Rewrite the stretch of the teleport spells text from "The second type, the" through "from great heights.", substituting "rock" for "stone" wherever it appears.

### Given passage
·····

2019/05/15

OSR: Elsewhere Creatures and Elsewhere Rifts

There are three types of teleport spells. The first, the False Teleport, transforms the caster into a cloud of smoke, a tiny insect, or a floating spark. It’s used for short jaunts of 100’ or less. All transformative magic has risks, but the False Teleport’s short duration makes it relatively safe.

The second type, the Reciprocal Teleport, exchanges the caster and an approximately equal mass of air or stone at the destination. Safe range is a few miles. Botched Reciprocal Teleports lead to tales of wizards embedded in stone, split neatly in half, or dropped from great heights.

The third type, the True Teleport, has effectively unlimited range. The caster is “folded Elsewhere”. They vanish with a warp and a thunderclap of displaced air and, almost immediately, unfold at their destination. Sometimes, a little too frequently for comfort, the caster fails to reappear or emerges mangled and torn by unseen forces. Outside of Dread Necromancy, True Teleportation has the greatest number of cautionary tales attached to it. Merely memorizing a teleport spell is risky. A botched fireball might melt your earwax and painfully scorch your sinuses, but an accidentally triggered teleport can launch your prefrontal cortex into the air.

·····

### Data
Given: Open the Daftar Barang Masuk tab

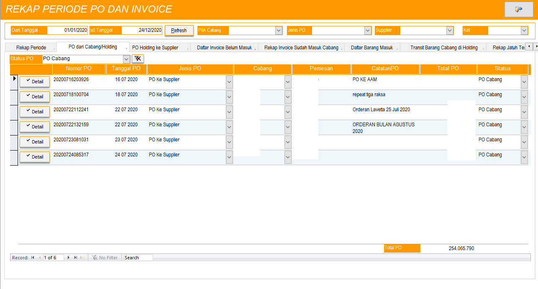Looking at the screenshot, I should click(x=371, y=48).
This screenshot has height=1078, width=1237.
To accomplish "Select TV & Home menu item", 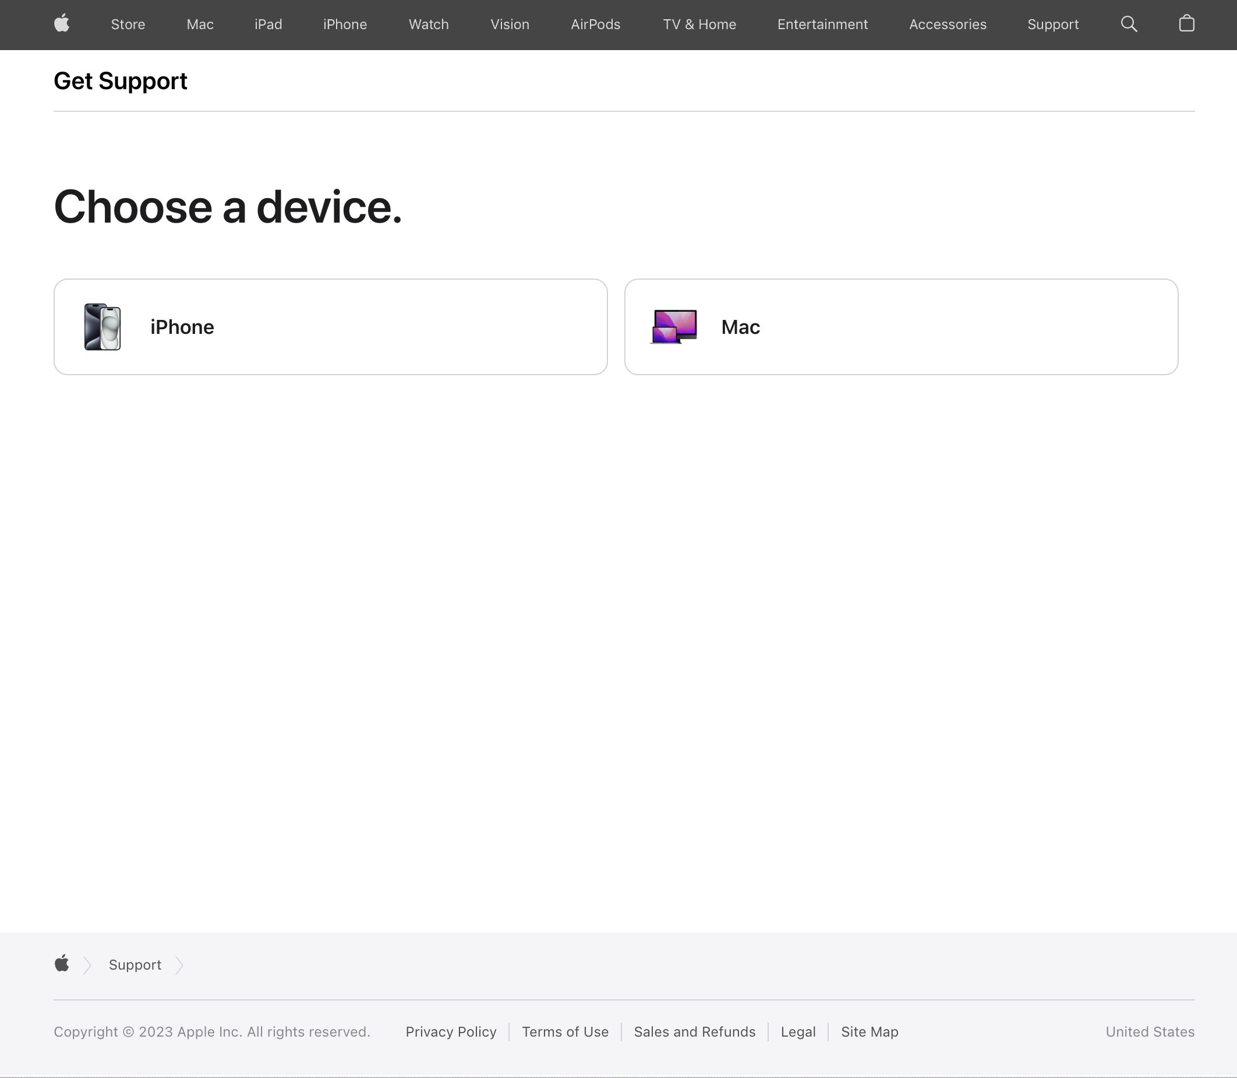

·····

### Task output
The second type, the Reciprocal Teleport, exchanges the caster and an approximately equal mass of air or rock at the destination. Safe range is a few miles. Botched Reciprocal Teleports lead to tales of wizards embedded in rock, split neatly in half, or dropped from great heights.